The Failure of Prevention
Criminal organizations use botnets to steal enterprise information or attack other organizations every day. These malicious networks secretly and remotely control compromised PCs, laptops, servers, switches and other systems inside the enterprise. Each breach is a two-way communications link between a compromised system and its criminal controller – one that evolves constantly and easily evades traditional network security defenses.

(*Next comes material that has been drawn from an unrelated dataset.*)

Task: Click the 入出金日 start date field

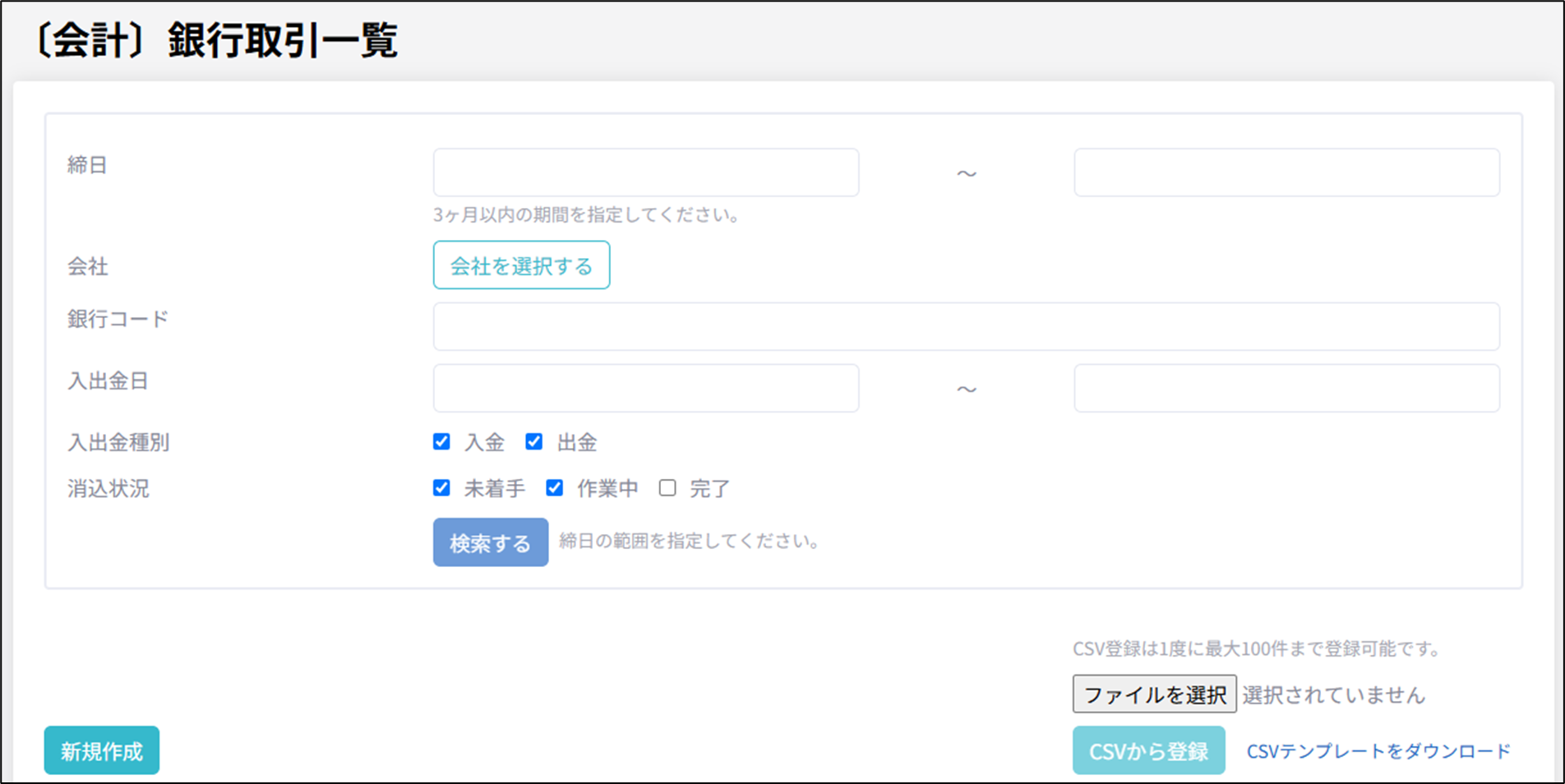Action: [645, 389]
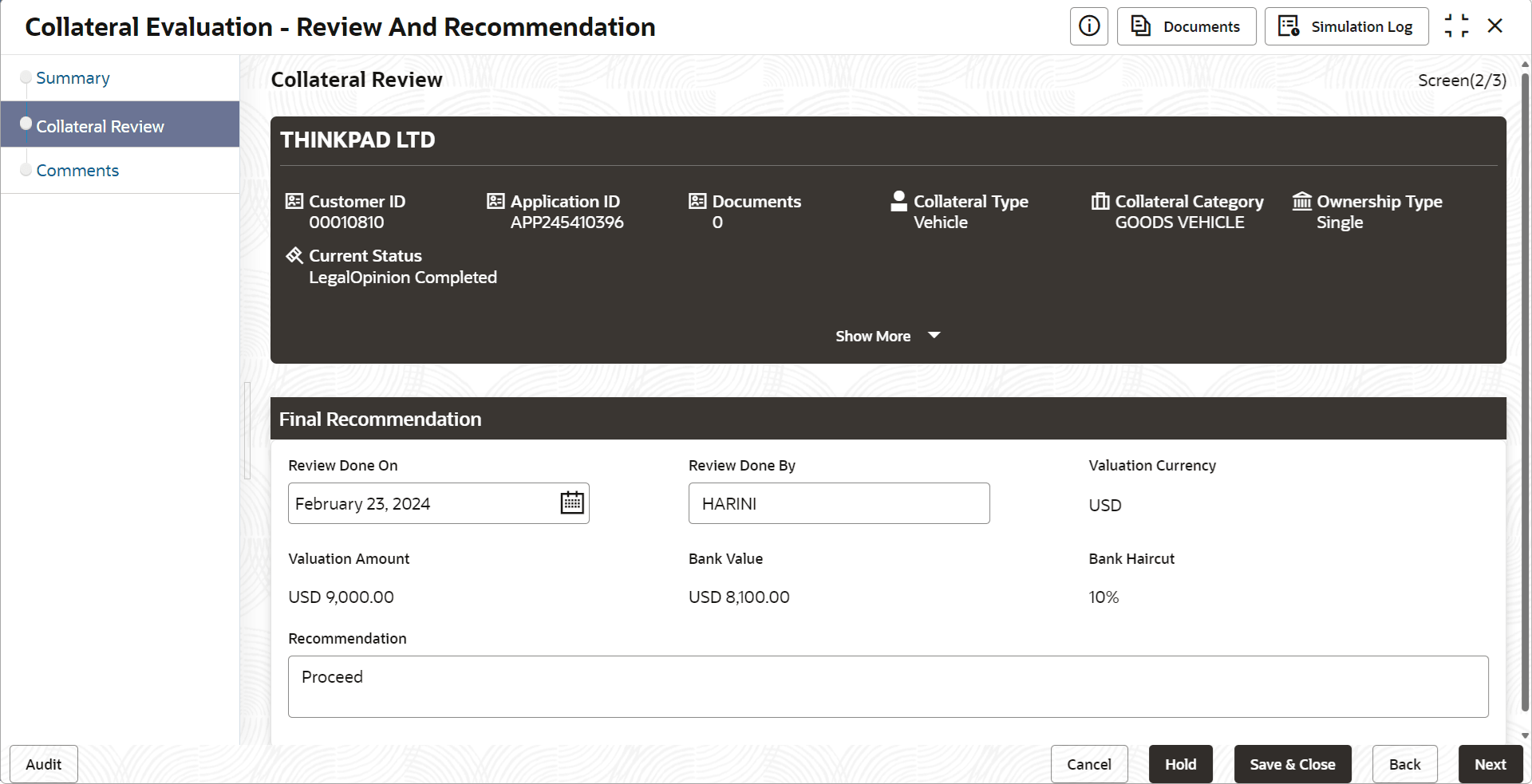Expand Show More details

tap(887, 336)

Advanced crimeware such as botnets are a different kind of threat: 
- Their motive is profit and espionage, which puts a premium on stealth and resilience over time
- They are designed specifically to evade traditional defenses
- They can lie dormant for months – or reprogram themselves as often as every 15 minutes
When employed as a directed attack over a prolonged period of time, these advanced persistent threats (APTs) pose a new type of security challenge to the enterprise. Two decades of network security at the host and network perimeter have focused enormous resources on preventing malware infection – including the bot agents and remote access Trojans (RATs) that are essential for APTs. And yet, Damballa sees hundreds or thousands of these breaches inside a typical enterprise network on any given day.
Clearly, botnets and APTs have proven to be an unavoidable fact of life, even as businesses deploy sophisticated defense-in-depth strategies to try and stop them. Recent news of high-profile attacks on some of the world’s most technically sophisticated companies is proof enough that traditional security solutions are not a match for these threat.